The Boeing was in the same altitude coming from the opposite direction. Joe Lepore and Jan Paladino told Cantanhêde that their plane’s radio "worked well, perfectly well," despite the fact that they had close to 30 unsuccessful attempts to reach the control tower in Brazilian capital Brasília.
According to them, there is no way to assure that the transponder was down as the Brazilian authorities have been saying. The pilots also said that the air controller didn’t show any urgency when finally was able to reach them.
Why did they keep at 37,000 feet even knowing that this altitude was the wrong way? Because they were following São José dos Campos’s instructions, they said. For them only air traffic controllers could change the direction, but they never did.
Despite being interrupted several times by their lawyer, the American Robert Torricella, who also answered some of the questions on behalf of the pilots – he explained that they had been arraigned by the Brazil’s Federal Police and that anything they said could be used against them in court – Paladino and Lepore were able to comment on the Brazilian authorities and to talk about their experience as pilots.
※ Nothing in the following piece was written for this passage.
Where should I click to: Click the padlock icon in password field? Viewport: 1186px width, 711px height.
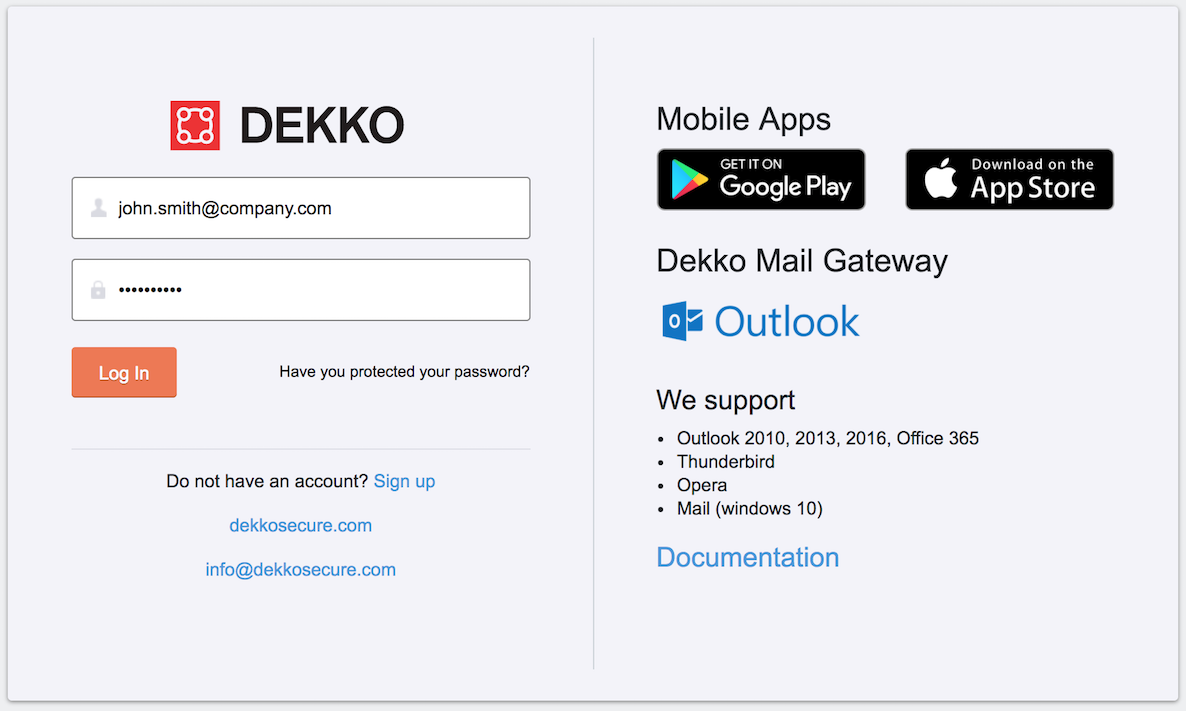point(98,290)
The interview was given in an unnamed New York city hotel. Cantanhêde flew from Brazil especially for the question and answer session. Torricella, says Folha, demanded that the two tapes with the interview were given to him as soon as they were transcribed into Portuguese. He gave his promise to destroy the tapes and not use them in court. Pictures were only allowed for a few minutes before and after the interview.
Following are some stretches of the talk:
Folha – How well did you know the Legacy? How many hours have you flown it?
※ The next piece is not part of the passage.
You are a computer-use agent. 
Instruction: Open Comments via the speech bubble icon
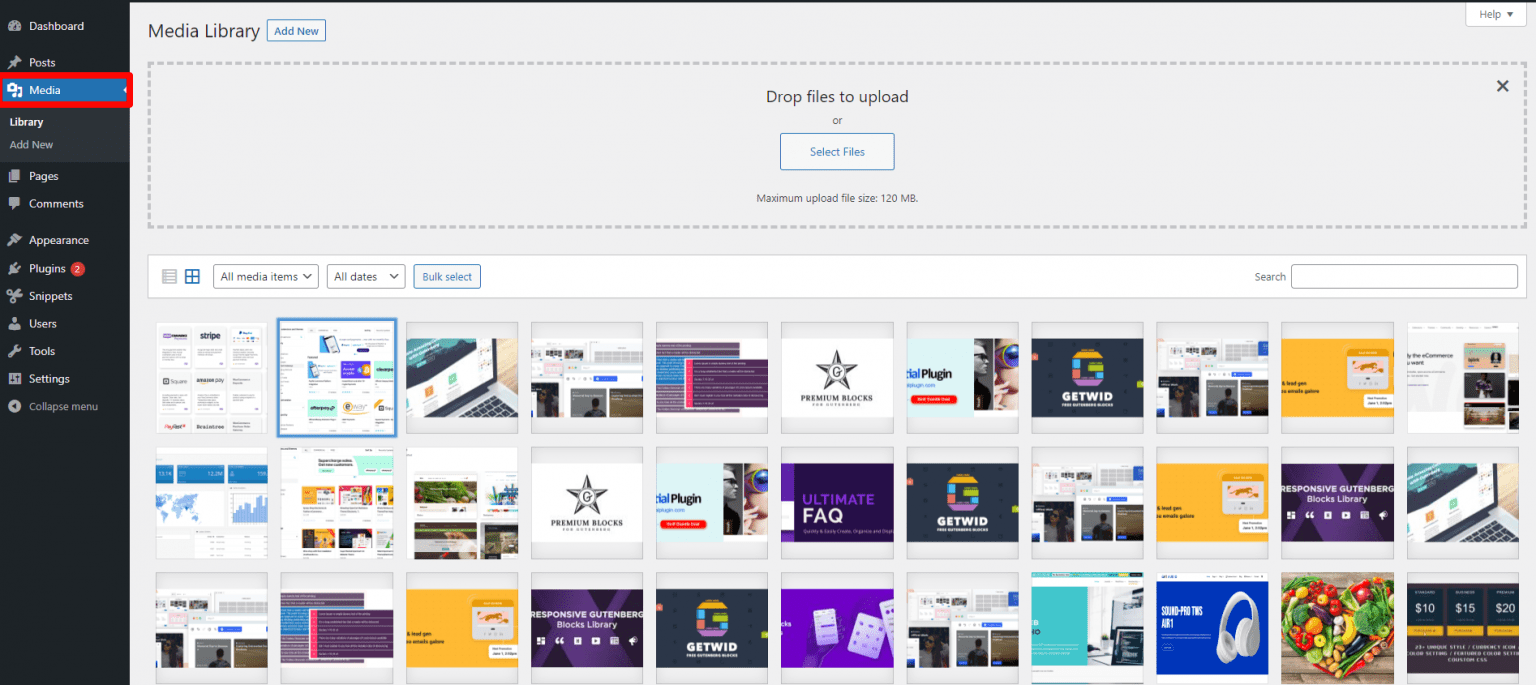(x=14, y=203)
Lepore – I’ve been a pilot for 20 years, I’ve trained 20 hours in the simulator and, moreover, I have been flying for a long time in very similar planes. I’m used to them. The equipment was very familiar to me.
Jan Paladino – I’ve been a pilot for 16 years and had flown a lot as commander in the Embraer 145, which is a Legacy’s exact copy.
Folha – Were both of you familiar enough with the command cockpit and with the plane’s equipment, like the transponder?
Lepore – Certainly. I had trained a lot in the simulator, which has the same equipment, and felt entirely comfortable with the aircraft.
Paladino – The same with me.
After asking if they has studied their flight plan Cantanhêde asked:
Then you knew that flying in an odd altitude between Brasília and Manaus would be the wrong way?
Torricella didn’t let the pilots answer cutting in: "The isn’t an appropriate question because the matter is something else. It is very common that aircrafts have authorization to fly in altitudes that are not regular or standard, it all depends on the air control centers.
Torricella once again interrupted when the reporter asked the pilots to reproduce the dialogue between the control tower in São José dos Campos and the Legacy. But Lepore said he had been authorized to fly at 37,000 feet all the way through Manaus.
Folha – You concluded that you should fly all the way at this altitude the whole time despite the fact that the flight contemplated three different levels? Haven’t you questioned that?
Lepore – This was the clearance. If they wanted us to do something different they would have told us clearly. They didn’t.
The newspaper asked if they hadn’t questioned the instructions to fly at 37,000 feet, pointing out that the flight plan was different:
Paladino – It’s not uncommon to have a difference, it happens all the time. You have to fly according to the authorized plan.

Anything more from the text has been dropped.